• _SHORT EXERCISE 1_: Which usernames appear on the comments in the Go forum thread?

• _DOCUMENT EXCERPT_:
Then I saw someone say "Go's error handling on values is good, but it's better in a language with Either".

I looked up examples, and indeed it seemed nicer and retained the value proposition of errors as values.

I wish Go had either.

Then bugs started happening in code that was copy pasted... but why was it copy pasted?

Lack of generics were the final straw and I started playing with Haskell in the evenings.

It gave me the type safety I wanted and more. It's not perfect, but it's based on a philosophy I believe is more correct than the worse is better values of Go that seek micro-level simplicity at the cost of macro-level complexity.

Groxx · on Feb 18, 2022

>micro-level simplicity at the cost of macro-level complexity

That pretty succinctly covers a lot of my not-fond-about-Go reasons too. There's a lot to like about Go for small projects - I've replaced a lot of my CLI-writing languages/tools with Go code and it's a dramatic improvement and I'm quite happy with it for that.

But it falls apart badly when you're trying to do highly-stable, highly-correct, or highly-complex things. Not being able to know what errors can be returned is a HUGE source of missing error handling. Fatal errors containing only "not found" after passing through dozens of calls wastes a ridiculous amount of troubleshooting time. Not-so-minor mismatches between reality and Go's SDK are covered up in awkward, error-prone ways with no real alternatives (because the core library can and does do things you cannot). https://fasterthanli.me/articles/i-want-off-mr-golangs-wild-... for a much more detailed decline into madness because of all this.

If you are sufficiently careful, almost none of this is a problem, true. Experts are consistently able to write safe C code, right? ........right?

---

Honestly I expect generics to be a pretty significant improvement. E.g. intrusive concurrency control is unbelievably error-prone in bulk, and generics will let us finally have safe and easy higher level constructs for most code. I also know of a few projects I've touched that will likely be able to remove 10-20% of the codebase just because we won't have to go to great lengths to maintain (or check after abandoning) type safety. It's a simple and reasonable implementation of generics, especially since there's no inheritance to worry about.

I'm looking forward to it... but I probably still won't like Go.

mseepgood · on Feb 18, 2022

Probably something about generics, which is no longer an issue if you use the Go 1.18 Release Candidate today or the final release in four weeks.

vsnf · on Feb 18, 2022

It's about a lot more than just generics, at least for me. I'm not interested in derailing this thread to into one bashing Go, but there's a bunch of things that are distasteful about the language. Go appeals to certain kinds of programmers, and is actively repulsive to different kinds. This division breeds animosity when the kind of programmers who are repulsed are forced to interact with it.

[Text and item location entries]
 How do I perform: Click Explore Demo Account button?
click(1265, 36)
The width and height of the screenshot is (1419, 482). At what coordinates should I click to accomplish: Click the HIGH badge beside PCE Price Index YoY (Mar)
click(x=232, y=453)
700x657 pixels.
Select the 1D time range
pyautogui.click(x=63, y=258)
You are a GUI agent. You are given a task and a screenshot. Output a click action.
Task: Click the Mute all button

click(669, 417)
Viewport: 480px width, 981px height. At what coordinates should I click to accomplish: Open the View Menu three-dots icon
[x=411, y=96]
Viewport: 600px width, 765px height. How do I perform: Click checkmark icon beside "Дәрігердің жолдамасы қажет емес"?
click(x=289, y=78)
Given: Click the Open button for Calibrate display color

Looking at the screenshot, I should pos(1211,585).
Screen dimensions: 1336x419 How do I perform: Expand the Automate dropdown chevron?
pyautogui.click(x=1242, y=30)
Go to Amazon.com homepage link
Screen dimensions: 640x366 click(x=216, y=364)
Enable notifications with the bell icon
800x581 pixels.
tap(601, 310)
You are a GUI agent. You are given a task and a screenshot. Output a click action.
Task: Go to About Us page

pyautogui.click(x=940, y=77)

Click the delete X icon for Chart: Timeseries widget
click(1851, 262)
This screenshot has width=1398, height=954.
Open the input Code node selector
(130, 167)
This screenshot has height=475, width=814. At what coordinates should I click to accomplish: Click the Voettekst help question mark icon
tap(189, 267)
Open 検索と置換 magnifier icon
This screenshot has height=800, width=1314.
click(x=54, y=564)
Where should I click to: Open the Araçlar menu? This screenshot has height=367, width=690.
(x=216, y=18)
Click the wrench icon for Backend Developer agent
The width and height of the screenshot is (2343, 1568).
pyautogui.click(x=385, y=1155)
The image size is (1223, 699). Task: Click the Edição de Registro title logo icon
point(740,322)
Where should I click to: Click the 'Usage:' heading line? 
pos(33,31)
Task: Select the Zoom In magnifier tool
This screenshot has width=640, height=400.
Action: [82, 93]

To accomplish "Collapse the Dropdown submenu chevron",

• _SHORT EXERCISE 2_: Can you render everything in the listing, from its start down to the line containing "pyautogui.click(x=63, y=258)", as a numbered list with blank lines omitted?

• _TASK OUTPUT 1_: Groxx, mseepgood, vsnf

• _TASK OUTPUT 2_:
1.  How do I perform: Click Explore Demo Account button?
2. click(1265, 36)
3. The width and height of the screenshot is (1419, 482). At what coordinates should I click to accomplish: Click the HIGH badge beside PCE Price Index YoY (Mar)
4. click(x=232, y=453)
5. 700x657 pixels.
6. Select the 1D time range
7. pyautogui.click(x=63, y=258)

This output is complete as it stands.